Decided on November 13, 2012
Tom, J.P., Andrias, Renwick, DeGrasse, Richter, JJ. 8542-
303081/09 8543

[*1]Carmen Felix, Plaintiff-Respondent,

v

Lawrence Hospital Center, et al., Defendants, Edwin Pan, M.D., Defendant-Appellant.




Martin Clearwater & Bell LLP, New York (Stewart G. Milch
of counsel), for appellant.
Pegalis & Erickson, LLC, Lake Success (Rhonda L. Meyer of
counsel), for respondent.

Order, Supreme Court, Bronx County (Laura Douglas, J.), entered March 24, 2011, which, insofar as appealed, denied defendant Edwin Pan's motion to compel plaintiff to provide authorizations for medical records pertaining to subsequent obstetrical treatment and granted plaintiff's cross-motion for a protective order regarding the same records, unanimously affirmed, without costs.
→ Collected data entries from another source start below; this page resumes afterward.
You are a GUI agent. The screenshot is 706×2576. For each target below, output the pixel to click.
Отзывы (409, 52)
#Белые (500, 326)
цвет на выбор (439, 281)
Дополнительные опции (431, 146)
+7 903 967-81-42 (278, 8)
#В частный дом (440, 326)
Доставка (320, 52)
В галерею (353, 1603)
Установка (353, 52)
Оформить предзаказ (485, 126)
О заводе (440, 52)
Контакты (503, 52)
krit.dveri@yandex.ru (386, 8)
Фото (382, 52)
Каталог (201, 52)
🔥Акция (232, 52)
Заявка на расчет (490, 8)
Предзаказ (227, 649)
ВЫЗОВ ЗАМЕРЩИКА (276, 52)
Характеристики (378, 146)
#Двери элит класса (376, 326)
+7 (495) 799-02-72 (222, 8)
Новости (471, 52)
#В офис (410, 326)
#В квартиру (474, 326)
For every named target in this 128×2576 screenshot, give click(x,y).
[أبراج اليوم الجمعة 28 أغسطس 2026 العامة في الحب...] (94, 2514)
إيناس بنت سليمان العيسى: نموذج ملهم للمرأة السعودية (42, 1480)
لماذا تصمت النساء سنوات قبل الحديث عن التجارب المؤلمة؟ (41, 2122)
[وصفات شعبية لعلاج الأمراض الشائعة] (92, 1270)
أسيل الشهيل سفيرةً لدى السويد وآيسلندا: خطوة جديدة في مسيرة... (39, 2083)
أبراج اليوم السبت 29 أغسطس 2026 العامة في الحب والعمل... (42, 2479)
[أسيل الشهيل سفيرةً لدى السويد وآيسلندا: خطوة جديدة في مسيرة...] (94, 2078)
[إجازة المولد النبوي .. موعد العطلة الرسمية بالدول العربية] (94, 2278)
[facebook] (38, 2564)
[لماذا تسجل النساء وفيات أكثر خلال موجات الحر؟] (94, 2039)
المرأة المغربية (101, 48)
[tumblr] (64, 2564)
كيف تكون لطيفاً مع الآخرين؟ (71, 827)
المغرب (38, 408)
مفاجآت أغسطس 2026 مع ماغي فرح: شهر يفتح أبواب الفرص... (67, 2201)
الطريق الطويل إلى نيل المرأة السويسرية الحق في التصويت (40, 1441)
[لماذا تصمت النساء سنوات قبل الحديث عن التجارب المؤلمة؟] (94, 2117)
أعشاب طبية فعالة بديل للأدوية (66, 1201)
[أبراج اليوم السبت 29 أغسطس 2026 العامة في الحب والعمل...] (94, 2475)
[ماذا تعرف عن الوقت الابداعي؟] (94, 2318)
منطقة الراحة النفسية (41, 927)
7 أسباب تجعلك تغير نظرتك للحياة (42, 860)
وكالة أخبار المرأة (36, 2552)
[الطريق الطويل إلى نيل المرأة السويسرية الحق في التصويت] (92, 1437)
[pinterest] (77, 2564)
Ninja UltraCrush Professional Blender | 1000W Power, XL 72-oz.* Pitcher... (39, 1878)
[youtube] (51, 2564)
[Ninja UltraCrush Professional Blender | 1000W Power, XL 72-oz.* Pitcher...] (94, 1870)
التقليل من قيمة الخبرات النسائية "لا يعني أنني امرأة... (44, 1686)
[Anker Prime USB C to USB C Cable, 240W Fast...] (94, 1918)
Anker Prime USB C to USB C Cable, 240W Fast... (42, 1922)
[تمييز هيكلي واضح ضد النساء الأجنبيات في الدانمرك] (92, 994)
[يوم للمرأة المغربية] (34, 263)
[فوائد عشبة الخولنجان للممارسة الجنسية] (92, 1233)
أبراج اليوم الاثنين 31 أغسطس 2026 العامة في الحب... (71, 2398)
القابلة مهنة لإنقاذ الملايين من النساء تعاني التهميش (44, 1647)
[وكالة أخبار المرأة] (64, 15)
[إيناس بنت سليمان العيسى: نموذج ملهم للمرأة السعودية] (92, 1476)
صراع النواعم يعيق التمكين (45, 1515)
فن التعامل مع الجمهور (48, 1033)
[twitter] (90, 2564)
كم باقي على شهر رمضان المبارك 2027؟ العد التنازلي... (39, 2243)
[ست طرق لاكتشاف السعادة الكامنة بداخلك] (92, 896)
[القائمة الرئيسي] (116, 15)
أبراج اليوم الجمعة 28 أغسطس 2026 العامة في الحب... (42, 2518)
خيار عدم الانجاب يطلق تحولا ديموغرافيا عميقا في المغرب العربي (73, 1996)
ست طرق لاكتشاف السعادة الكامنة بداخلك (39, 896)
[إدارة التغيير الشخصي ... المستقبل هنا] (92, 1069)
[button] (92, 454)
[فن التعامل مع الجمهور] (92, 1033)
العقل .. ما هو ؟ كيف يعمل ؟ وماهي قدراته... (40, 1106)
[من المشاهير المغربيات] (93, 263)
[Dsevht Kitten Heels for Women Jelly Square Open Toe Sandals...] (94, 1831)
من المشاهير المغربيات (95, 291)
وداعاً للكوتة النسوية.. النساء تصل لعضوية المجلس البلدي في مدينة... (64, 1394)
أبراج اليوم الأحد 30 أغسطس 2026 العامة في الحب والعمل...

Order, same court and Justice, entered February 24, 2012, which, to the extent appealable, denied defendant's motion for leave to renew, unanimously affirmed, without costs.

In this action for medical malpractice, plaintiff alleges that defendants' departure from accepted standards of medical practice in connection with the treatment of her pregnancy, resulted in the stillborn birth of her child. While plaintiff alleges physical injuries in connection with her hospitalization, the only subsequent injuries alleged relate to her emotional and psychological condition. Plaintiff has waived the physician-patient privilege only as to those conditions affirmatively placed in controversy. She has not placed her subsequent obstetrical treatment in controversy since her claims relate only to subsequent emotional and psychological injuries (see Tirado v Koritz, 77 AD3d 1368, 1369 [4th Dept 2010]) and defendants have failed to establish a particularized need (see Elmore v 2720 Concourse Assoc., L.P., 50 AD3d 493 [1st Dept 2008]).

On renewal, defendant failed to assert additional material facts which existed at the time of the original motion but were not known to him that would change the prior determination (see CPLR 2221[e]). The only new evidence consisted of the testimony of plaintiff's boyfriend, [*2]whose testimony was duplicative of plaintiff's earlier testimony.

We have considered defendant's remaining arguments and find them unavailing.

THIS CONSTITUTES THE DECISION AND ORDER
OF THE SUPREME COURT, APPELLATE DIVISION, FIRST DEPARTMENT.